> Source material
-.-.-

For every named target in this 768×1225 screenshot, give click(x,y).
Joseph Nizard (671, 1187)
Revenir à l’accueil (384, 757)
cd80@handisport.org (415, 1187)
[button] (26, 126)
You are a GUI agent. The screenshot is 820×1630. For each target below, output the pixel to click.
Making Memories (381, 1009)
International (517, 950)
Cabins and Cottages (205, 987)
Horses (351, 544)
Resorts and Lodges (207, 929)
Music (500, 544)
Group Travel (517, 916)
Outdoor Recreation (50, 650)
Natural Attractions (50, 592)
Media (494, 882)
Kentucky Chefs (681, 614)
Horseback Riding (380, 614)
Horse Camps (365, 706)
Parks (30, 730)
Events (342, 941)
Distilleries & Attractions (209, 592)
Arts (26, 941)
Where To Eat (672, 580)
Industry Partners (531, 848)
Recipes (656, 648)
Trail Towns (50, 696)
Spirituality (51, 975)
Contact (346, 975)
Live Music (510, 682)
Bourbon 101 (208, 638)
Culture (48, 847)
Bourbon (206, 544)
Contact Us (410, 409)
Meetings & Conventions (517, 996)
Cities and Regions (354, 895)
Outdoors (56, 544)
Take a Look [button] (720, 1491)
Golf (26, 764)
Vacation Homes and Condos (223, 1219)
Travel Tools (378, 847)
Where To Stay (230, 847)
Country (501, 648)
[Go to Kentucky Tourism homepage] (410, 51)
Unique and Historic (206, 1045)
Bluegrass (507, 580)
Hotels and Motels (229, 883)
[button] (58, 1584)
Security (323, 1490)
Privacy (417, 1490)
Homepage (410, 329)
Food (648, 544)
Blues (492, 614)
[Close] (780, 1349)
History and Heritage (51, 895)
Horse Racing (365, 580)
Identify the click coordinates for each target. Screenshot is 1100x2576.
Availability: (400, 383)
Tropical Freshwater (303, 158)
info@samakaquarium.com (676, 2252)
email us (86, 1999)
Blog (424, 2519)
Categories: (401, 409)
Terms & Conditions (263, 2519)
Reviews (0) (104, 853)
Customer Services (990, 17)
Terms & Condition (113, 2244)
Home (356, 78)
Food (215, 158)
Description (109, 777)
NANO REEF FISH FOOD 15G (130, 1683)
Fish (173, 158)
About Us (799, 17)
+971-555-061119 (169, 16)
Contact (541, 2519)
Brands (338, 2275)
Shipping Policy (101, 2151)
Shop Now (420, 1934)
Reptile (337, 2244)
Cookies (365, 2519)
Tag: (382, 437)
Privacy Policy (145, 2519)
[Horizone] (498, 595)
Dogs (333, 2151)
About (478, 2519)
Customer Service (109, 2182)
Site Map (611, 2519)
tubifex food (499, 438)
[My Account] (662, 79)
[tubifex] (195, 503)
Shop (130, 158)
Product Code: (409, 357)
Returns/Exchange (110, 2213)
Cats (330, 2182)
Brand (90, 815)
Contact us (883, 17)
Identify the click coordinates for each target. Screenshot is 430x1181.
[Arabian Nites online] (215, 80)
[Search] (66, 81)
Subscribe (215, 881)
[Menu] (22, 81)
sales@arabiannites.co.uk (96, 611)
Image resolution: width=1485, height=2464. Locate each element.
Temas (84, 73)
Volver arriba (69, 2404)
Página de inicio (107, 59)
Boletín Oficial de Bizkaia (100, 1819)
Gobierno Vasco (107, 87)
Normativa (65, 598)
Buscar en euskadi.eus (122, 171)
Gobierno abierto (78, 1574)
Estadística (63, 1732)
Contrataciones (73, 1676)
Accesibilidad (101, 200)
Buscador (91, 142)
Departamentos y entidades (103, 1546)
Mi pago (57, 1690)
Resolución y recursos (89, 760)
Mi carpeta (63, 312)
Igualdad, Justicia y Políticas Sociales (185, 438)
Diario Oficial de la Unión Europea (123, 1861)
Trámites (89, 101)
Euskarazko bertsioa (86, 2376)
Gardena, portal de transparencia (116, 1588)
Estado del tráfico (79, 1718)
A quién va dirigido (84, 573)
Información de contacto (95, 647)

-.-.-

> Work order
When the word "target" appears in a line of the listing, copy that line.

> Problem solution
For every named target in this 768×1225 screenshot, give click(x,y).
You are a GUI agent. The screenshot is 820×1630. For each target below, output the pixel to click.
Identify the click coordinates for each target. Screenshot is 1100x2576.
Identify the click coordinates for each target. Screenshot is 430x1181.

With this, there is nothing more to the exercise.